Google Cloud Professional Cloud Security Engineer — Question 348

Your organization шs using a third-party identity and authentication provider to centrally manage users. You want to use this identity provider to grant access to the Google Cloud console without syncing identities to Google Cloud. Users should receive permissions based on attributes. What should you do?

Answer options

• A. Configure the central identity provider as a workforce identity pool provider in Workforce Identity Federation. Create an attribute mapping by using the Common Expression Language (CEL).
• B. Configure a periodic synchronization of relevant users and groups with attributes to Cloud Identity. Activate single sign-on by using the Security Assertion Markup Language (SAML).
• C. Set up the Google Cloud Identity Platform.
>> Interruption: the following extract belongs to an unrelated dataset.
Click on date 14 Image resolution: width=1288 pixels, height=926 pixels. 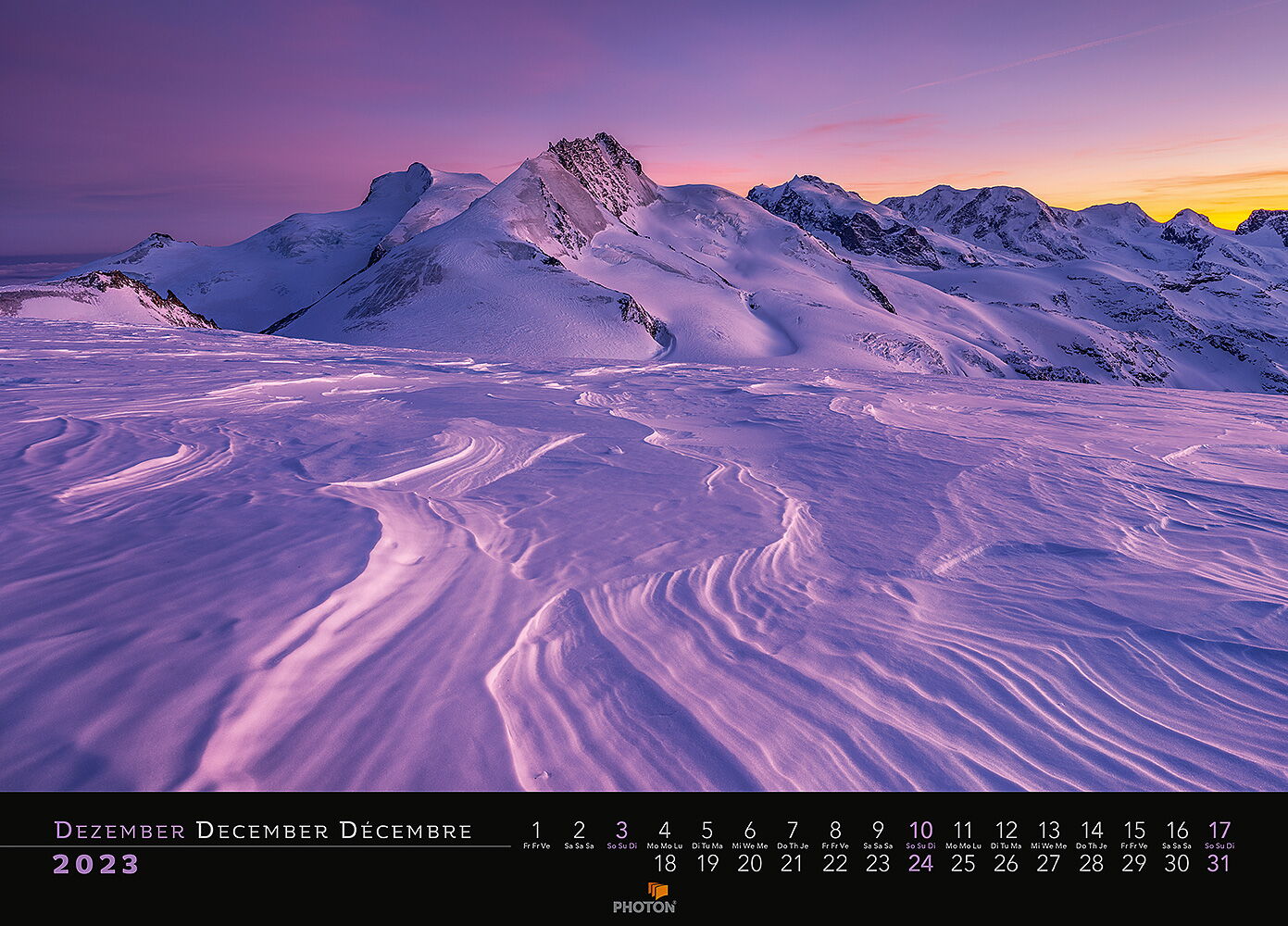(x=1092, y=830)
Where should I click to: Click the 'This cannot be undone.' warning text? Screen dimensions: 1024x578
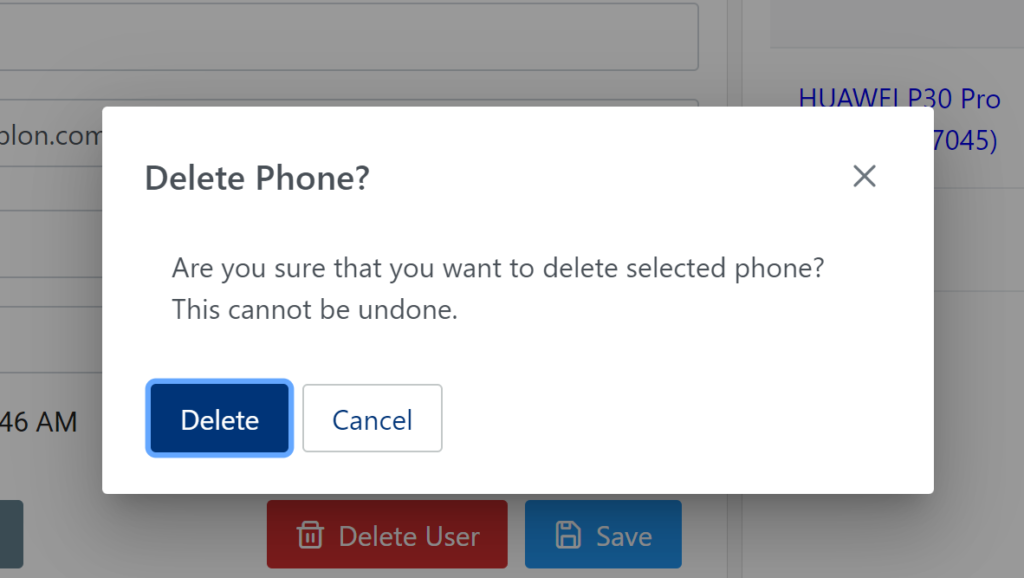(314, 310)
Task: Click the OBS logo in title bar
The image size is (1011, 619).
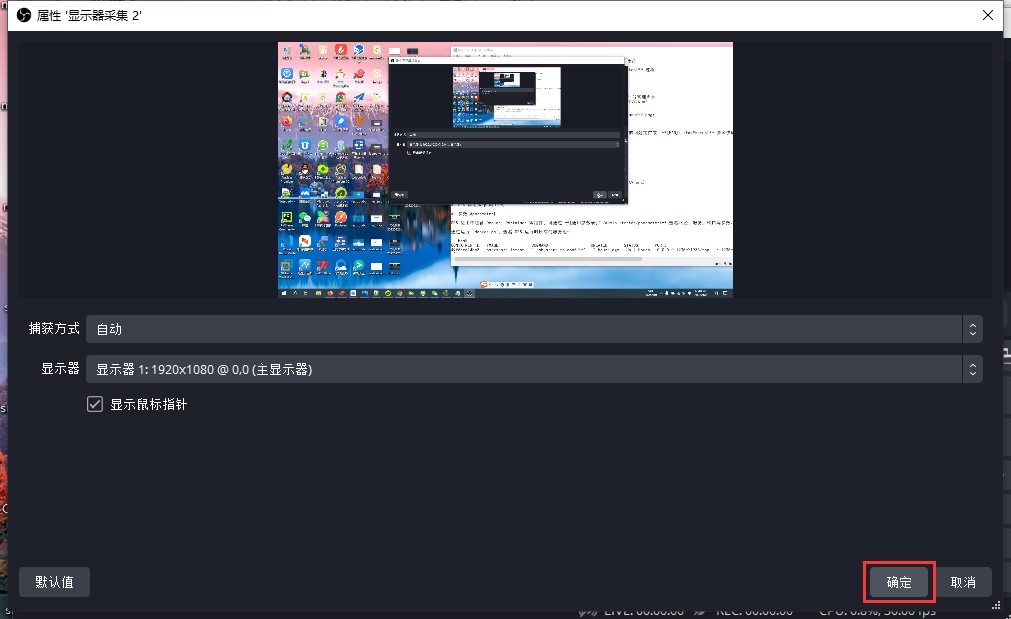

Configure an external authentication provider by using OpenID Connect and link user accounts based on attributes.
• D. Activate external identities on the Identity-Aware Proxy. Use the Security Assertion Markup Language (SAML) to configure authentication based on attributes to the central authentication provider.

Correct answer: A

Explanation

The correct answer is A because it allows the organization to utilize the third-party identity provider without the need for identity synchronization, while also enabling attribute-based access control through CEL. Options B and C involve identity synchronization or do not meet the requirement for using the current identity provider without syncing, and D is focused on Identity-Aware Proxy, which is not necessary for granting console access in this context.